Ask the references about noise complaints and any violations the tenant may have made. Make sure to ask the question: “Would you rent to your tenant again?”

You can learn a lot from talking to previous landlords. They aren’t always the most reputable sources, but multiple bad references usually isn’t a good sign.

Rental History

Landlord applications are a piece of rental history, but there are a few things that you can infer from the places your applicant has lived in the past few years.

Does the applicant have three or four locations within a year or two? This should be a red flag, as there’s a reason the applicant can’t hold down a single residence. If the locations are close together, there’s clearly an element – courtesy, financially, or otherwise – that this person is missing as a tenant.

Are there any gaps in living arrangements? Gaps usually signify a landlord that the applicant doesn’t want you to contact. You should ask them about the gap, just as an employer would ask a potential employee.

Meeting With Tenants

You should always meet with tenants before accepting a deposit from them – just as they should see the apartment before committing. There are a few things to look for when you meet with them that might give you an indication of how they’ll behave as a tenant.

Do They Have Stories?

Some of the best storytellers make the worst tenants.

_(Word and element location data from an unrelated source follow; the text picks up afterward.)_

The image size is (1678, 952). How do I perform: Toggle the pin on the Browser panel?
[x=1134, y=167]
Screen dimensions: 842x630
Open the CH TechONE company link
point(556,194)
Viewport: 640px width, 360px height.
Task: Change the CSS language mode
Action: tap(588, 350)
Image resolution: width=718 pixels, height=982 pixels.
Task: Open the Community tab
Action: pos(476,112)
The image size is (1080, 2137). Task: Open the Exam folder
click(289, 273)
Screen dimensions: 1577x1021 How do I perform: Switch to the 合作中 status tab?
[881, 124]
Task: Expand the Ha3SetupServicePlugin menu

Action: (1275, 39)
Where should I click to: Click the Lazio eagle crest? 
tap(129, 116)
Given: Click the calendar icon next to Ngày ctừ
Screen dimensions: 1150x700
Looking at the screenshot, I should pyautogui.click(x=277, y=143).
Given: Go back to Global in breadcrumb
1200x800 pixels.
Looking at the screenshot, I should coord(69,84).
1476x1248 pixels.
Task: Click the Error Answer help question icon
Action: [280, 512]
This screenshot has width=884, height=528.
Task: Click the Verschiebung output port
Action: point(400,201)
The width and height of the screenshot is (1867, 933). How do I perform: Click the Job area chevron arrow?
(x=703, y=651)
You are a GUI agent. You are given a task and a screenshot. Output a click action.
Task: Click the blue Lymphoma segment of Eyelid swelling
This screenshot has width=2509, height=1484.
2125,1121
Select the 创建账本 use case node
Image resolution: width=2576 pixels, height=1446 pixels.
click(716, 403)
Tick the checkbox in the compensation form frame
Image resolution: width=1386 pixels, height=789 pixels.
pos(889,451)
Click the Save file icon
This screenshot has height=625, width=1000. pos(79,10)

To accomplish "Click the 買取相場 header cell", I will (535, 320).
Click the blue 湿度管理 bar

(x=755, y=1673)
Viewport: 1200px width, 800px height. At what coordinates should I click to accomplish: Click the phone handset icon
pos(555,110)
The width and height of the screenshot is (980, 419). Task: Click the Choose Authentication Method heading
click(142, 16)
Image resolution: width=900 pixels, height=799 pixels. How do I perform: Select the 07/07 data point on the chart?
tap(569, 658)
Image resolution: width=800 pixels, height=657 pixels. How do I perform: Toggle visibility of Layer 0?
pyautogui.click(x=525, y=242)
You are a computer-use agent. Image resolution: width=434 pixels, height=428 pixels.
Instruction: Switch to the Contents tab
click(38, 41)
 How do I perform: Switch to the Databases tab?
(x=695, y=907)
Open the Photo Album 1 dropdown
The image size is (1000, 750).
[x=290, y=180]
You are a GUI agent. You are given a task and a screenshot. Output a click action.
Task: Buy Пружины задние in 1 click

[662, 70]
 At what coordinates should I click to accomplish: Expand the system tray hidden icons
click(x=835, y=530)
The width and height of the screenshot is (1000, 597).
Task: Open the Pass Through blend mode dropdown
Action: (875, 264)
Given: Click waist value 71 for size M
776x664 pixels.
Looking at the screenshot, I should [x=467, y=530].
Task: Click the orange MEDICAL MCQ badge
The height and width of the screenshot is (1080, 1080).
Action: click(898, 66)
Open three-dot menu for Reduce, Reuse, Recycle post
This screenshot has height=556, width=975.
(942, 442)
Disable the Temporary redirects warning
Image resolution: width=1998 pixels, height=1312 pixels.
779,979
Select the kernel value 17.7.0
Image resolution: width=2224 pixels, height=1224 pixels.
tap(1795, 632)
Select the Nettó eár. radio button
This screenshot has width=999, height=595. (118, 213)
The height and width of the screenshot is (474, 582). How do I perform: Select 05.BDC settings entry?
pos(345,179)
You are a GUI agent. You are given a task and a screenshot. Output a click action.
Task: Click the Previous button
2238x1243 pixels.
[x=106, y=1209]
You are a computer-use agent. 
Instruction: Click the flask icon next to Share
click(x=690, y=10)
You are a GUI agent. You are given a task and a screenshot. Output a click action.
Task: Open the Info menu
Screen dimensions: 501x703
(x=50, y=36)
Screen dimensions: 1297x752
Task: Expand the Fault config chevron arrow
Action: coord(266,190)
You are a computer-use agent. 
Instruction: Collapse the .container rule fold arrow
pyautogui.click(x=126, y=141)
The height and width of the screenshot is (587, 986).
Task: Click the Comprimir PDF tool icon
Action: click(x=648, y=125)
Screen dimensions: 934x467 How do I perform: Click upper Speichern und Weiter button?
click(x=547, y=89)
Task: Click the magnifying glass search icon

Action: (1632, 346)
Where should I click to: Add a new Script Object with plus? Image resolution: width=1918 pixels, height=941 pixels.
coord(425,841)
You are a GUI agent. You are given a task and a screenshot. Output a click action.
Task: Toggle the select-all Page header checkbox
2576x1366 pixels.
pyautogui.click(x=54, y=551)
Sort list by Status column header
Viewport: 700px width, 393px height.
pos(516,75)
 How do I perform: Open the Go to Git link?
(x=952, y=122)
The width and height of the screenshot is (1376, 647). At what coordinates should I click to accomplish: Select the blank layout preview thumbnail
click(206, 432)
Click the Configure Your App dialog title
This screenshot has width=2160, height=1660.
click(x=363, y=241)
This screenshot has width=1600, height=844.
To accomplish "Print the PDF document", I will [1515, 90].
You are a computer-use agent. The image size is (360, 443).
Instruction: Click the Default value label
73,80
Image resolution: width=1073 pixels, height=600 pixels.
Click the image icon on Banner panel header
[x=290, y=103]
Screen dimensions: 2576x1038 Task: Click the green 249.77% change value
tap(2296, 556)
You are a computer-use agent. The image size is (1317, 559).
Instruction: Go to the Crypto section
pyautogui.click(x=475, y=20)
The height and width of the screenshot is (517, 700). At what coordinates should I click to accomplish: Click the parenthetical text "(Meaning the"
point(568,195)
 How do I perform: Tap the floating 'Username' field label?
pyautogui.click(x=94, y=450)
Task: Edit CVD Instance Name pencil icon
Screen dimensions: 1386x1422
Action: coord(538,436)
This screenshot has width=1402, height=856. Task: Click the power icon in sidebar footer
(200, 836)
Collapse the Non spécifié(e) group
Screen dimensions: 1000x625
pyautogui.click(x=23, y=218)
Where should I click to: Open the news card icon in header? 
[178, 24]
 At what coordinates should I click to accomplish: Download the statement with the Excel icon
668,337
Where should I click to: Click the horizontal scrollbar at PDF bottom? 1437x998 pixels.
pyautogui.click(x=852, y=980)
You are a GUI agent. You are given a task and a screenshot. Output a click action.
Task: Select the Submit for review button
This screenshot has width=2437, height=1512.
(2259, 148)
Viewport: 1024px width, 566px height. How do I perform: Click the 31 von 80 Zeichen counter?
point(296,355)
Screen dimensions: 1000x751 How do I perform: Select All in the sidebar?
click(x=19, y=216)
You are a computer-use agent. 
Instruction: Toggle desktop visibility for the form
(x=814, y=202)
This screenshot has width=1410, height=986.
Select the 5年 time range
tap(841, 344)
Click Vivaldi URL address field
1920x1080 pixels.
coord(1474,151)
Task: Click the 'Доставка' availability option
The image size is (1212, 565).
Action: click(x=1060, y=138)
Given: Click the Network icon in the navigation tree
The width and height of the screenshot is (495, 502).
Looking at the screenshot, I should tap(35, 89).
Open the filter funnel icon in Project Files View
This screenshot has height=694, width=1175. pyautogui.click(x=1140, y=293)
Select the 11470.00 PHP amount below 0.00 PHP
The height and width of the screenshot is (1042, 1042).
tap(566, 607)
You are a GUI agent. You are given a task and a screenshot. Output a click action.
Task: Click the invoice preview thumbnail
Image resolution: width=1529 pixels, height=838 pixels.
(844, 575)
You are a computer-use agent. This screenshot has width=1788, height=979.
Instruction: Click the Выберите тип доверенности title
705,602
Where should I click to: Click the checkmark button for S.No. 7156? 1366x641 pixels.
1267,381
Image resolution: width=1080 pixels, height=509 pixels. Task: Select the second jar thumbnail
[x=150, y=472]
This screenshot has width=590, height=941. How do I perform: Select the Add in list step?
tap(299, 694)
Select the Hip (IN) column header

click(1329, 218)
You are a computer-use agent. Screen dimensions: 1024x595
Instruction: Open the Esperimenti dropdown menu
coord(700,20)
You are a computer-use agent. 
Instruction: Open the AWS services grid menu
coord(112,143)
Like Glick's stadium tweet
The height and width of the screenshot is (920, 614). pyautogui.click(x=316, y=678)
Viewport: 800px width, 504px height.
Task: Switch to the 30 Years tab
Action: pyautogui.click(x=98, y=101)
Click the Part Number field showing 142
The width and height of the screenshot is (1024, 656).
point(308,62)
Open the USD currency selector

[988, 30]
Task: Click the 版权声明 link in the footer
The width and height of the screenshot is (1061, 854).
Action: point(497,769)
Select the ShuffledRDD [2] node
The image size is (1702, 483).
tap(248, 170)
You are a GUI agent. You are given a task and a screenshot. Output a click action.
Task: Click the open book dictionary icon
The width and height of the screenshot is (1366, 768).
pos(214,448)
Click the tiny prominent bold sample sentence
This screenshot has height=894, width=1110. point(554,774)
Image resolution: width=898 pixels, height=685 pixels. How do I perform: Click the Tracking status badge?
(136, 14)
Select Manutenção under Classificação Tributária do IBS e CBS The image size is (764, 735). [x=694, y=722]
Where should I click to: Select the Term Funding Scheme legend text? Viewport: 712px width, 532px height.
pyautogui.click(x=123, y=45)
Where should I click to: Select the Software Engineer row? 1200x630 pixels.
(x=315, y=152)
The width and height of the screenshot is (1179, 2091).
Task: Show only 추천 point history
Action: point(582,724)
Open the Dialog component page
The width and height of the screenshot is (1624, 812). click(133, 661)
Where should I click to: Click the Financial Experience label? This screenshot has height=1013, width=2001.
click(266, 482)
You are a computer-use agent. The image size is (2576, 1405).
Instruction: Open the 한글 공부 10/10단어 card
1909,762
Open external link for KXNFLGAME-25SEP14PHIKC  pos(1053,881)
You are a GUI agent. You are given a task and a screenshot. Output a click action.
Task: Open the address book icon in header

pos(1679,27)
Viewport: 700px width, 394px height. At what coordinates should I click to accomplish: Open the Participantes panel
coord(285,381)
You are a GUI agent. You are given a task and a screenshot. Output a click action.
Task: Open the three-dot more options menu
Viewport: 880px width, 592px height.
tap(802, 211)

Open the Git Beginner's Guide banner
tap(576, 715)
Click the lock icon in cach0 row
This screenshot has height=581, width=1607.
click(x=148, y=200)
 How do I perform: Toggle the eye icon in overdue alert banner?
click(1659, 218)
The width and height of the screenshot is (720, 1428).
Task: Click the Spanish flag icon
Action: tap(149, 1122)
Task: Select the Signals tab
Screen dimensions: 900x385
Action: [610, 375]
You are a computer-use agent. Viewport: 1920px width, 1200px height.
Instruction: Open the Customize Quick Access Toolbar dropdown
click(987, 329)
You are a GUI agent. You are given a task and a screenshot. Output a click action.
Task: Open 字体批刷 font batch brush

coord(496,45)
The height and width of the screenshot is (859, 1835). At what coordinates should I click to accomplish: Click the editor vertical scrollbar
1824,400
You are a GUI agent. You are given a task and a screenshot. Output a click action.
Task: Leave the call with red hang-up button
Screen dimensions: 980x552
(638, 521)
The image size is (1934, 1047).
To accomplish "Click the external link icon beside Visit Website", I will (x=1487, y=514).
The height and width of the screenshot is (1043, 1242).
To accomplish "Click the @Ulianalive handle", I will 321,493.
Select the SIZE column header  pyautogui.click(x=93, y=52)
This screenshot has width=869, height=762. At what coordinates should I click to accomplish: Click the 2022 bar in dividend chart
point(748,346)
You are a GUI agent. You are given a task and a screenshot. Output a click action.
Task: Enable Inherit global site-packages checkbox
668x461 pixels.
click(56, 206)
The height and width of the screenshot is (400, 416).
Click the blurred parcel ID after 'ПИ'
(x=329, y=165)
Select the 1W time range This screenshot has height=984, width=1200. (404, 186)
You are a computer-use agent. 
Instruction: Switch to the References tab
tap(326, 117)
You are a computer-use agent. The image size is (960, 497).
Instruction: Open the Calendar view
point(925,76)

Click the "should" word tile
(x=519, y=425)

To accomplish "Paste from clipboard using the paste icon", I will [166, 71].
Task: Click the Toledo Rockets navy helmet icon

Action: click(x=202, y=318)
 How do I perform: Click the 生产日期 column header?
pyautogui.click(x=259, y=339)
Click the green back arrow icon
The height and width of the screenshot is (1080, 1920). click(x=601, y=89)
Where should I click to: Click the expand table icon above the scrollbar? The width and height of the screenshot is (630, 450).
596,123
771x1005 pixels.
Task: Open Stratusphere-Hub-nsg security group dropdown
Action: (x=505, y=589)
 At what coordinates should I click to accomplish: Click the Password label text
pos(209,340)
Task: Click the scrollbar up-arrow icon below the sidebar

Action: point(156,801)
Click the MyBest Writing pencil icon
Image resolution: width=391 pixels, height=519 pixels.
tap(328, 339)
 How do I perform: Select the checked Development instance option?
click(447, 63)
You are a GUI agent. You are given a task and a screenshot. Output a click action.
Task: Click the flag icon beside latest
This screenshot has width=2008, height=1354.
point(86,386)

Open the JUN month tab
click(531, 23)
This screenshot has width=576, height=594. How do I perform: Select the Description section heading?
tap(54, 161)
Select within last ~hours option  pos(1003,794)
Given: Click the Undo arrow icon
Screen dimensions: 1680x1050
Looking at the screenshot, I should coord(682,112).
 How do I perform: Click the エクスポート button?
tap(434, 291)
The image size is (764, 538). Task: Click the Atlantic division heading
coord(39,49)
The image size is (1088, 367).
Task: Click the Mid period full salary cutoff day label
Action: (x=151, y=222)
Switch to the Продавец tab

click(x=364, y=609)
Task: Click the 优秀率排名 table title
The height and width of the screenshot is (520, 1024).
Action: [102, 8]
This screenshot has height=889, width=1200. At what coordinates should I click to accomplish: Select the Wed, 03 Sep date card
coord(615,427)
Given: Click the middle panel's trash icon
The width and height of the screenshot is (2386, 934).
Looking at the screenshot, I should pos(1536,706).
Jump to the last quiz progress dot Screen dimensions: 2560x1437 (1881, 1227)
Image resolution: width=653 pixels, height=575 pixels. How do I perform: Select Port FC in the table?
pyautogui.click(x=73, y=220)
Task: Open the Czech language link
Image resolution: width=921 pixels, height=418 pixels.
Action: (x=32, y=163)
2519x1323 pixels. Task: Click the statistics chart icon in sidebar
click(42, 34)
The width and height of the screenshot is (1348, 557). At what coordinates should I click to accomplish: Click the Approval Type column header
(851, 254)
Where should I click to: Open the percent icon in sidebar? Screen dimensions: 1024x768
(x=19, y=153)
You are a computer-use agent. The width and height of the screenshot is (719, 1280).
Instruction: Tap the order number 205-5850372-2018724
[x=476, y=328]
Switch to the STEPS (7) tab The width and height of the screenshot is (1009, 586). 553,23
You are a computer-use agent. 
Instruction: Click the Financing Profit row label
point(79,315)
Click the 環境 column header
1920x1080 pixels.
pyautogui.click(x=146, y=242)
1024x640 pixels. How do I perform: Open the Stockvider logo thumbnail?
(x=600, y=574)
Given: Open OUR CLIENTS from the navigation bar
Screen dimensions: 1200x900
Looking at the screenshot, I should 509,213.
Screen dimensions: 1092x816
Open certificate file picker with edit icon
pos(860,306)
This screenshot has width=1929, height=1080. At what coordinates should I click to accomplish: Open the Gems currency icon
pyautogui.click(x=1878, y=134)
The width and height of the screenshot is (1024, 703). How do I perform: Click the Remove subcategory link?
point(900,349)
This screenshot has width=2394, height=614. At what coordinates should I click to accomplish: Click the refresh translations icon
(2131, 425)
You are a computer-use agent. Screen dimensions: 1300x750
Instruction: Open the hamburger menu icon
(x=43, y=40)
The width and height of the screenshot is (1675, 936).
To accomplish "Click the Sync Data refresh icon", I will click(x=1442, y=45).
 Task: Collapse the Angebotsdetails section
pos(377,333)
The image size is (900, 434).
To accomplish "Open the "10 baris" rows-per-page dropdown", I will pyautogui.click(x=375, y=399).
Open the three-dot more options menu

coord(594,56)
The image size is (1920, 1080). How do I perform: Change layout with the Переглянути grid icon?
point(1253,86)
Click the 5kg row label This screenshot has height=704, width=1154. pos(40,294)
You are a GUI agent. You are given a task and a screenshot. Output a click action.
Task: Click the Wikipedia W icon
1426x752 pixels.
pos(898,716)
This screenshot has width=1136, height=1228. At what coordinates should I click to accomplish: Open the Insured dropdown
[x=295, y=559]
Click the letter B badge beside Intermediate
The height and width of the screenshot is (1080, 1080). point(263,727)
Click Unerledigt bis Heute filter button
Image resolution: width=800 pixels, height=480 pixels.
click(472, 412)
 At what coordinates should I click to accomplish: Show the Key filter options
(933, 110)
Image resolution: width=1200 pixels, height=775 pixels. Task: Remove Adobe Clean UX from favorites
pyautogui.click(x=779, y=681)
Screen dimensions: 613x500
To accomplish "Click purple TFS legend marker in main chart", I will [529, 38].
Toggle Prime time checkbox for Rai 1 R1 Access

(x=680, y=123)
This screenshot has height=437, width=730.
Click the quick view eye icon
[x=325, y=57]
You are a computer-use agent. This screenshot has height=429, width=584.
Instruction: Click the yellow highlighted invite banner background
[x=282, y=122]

Does your applicant have a long list of stories about hardships they’ve faced in professional life, leading to a poor credit rating?

Does your applicant seem to be a magnet for landlords from hell?

While these stories might be true, they are almost always sugarcoating the facts: that this is not the person you want to rent to.

Is Everything On Time?

Did the applicant hand in their paperwork in a timely matter? Did they show up for the interview on time or a bit early?

First impressions mean a lot, and you can tell how much your applicants value appointments and commitments by how they present themselves when you first meet.

Double-Check to Prevent Future Trouble

While the tenant selection checklist may seem like a lot of additional work, it will protect you from renting to the wrong person. It will also prevent you from making spur of the moment, rash decisions that will lock you into a contract with a bad tenant.

In the end, you should go with your instincts when it comes down to renting. If everything checks out, but you have a bad feeling about a tenant, there’s no reason not to explore other applicants instead of them.

Stay alert and diligent throughout your search. If someone comes in smelling of cigarettes with no mention of such on their application, make a note. These small details can add up over a year-long lease, and it’s best to figure them out right away.

Tenant Selection Checklist (Summarised) 

Here’s a list of everything you need to check before you move along with a potential tenant.

  • Income, employment and credit
  • Income to debt ratio
  • Credit history
  • Eviction history
  • Stable employment
  • Landlord references
  • Rental history
  • Meeting with tenants (Do they have stories? Is everything on time?)